One of the things I'll always remember is how many people were perfectly happy to screw their employer. The guy who ran the shoe department would wear a new pair of shoes home every day.

The part-time guy in the building supply department had a great thing going. He needed to call an assistant manager to open the shipping doors. Unlike the full time day shift "department manager", he wasn't entrusted with his own key. But once that door was open and the assistant manager had left, he'd be cutting the sweetest deals. Got your eye on a new bathroom vanity, regular price $399? If you've got fifty cash in your pocket it's yours while the door is open.

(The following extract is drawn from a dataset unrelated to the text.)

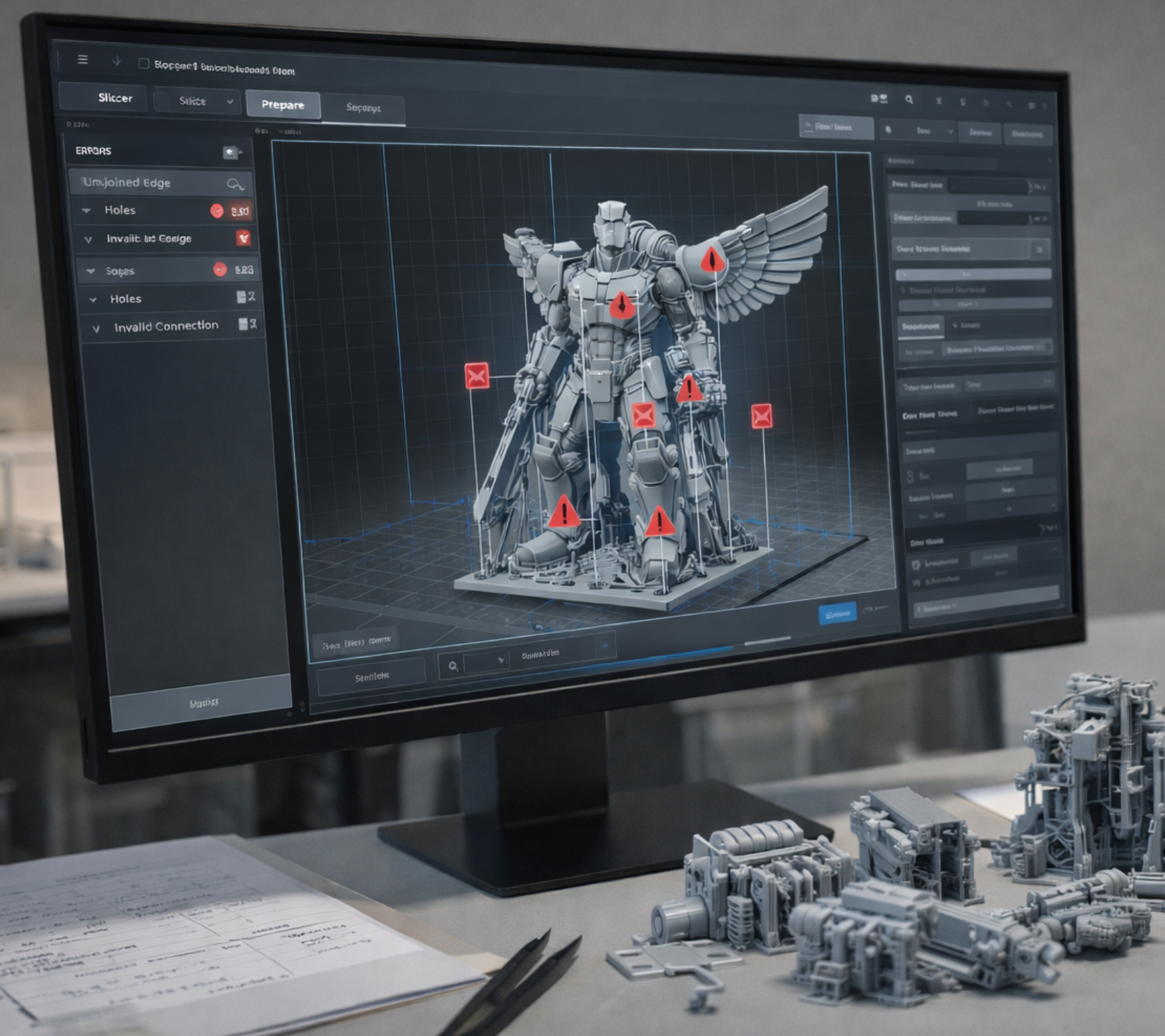Collapse the first Holes tree item arrow
1165x1036 pixels.
87,210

I personally take a dim view of stealing from my employer, but I admit I had a lucrative sideline. Medicinal herbs. It was an ideal setup. Kept a stash in my stock room. Folks always knew where to find me. Didn't have to hang out in pool halls and strip joints. Good for the customer too. They didn't have to venture to a pool hall or a strip joint. "Hey honey, I'm just going up to Kmart at the mall for a minute." Solved a lot of problems on both sides of the equation.

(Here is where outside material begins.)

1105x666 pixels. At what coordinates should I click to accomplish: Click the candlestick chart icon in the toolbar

Alas, all good things come to an end. The downfall of my Kmart career can be attributed to a couple of young hotties in the pet department. In my relentless campaign to impress them, I'd have my 300 pound teenage assistant go down to the pet department and surreptitiously release a couple of canaries or budgies.

Then he and I would make like Stanley and Livingstone in the jungle, carrying a ladder and butterfly nets from one end of the store to the other. We even found some pith helmets somewhere. We'd zero in on the  awol bird, plant our ladder, and quietly hone in on it with the butterfly net.

This was a game you could extend indefinitely. Just make sure you scare the bird off with that net instead of catching it. To impress the gals in the pet department you'd have to catch it eventually of course, but this little gambit made for many fun days working at Kmart.

The management structure in the store was something to behold. Our store had as many as twelve assistant managers at one time. It was a company strategy, applied Darwinism at its finest. You'd have these twelve guys (I don't remember a single female assistant manager at the time) all out-doing one another to climb the corporate ladder.

When the big dogs from head office made a store visit, you had an absolute frenzy of ass-kissing. There would be a parade of vice presidents and regional managers and assistant managers snaking aisle by aisle through the store, everybody determined to demonstrate to the people further up the hierarchy that they were better than the person immediately ahead of them.

Given that my income from the sideline was several times my income as a department manager, I kept myself aloof from that sort of thing. I had purloined a TV and a Lay-Z-Boy recliner from the furniture department and had a little lounge area set up in my stock room.

One Saturday morning just after Christmas I was relaxing there, one of the pet department hotties on my lap, rum and eggnogs at hand, watching the Saturday morning cartoons, when the parade of management wannabes decided for some reason to tour the stock room. If memory serves, we'd just sampled some of the medicinal stuff moments before.

That turned out to be my last day as an insider at Kmart.

Little did anyone in that parade realize that Sam Walton was about to cut their grass. The carnage continues. Today Kmart announced the closing of another 100 Sears and Kmart stores. In a strategy that does grave disservice to wherever those Kmart managers get their MBA's, Kmart decided a few years ago to buy that other sinking giant of the post-Walmart world, Sears.

And here they are today, still retreating and regrouping and running from the Walmart juggernaut. Another hundred stores closed.

As for me, that was my one and only foray into retail. Much too old for it now. But I hear that there's a kid up at Walmart, in the automotive department, there everyday from five till closing, can fix you up with some primo medicinal herb.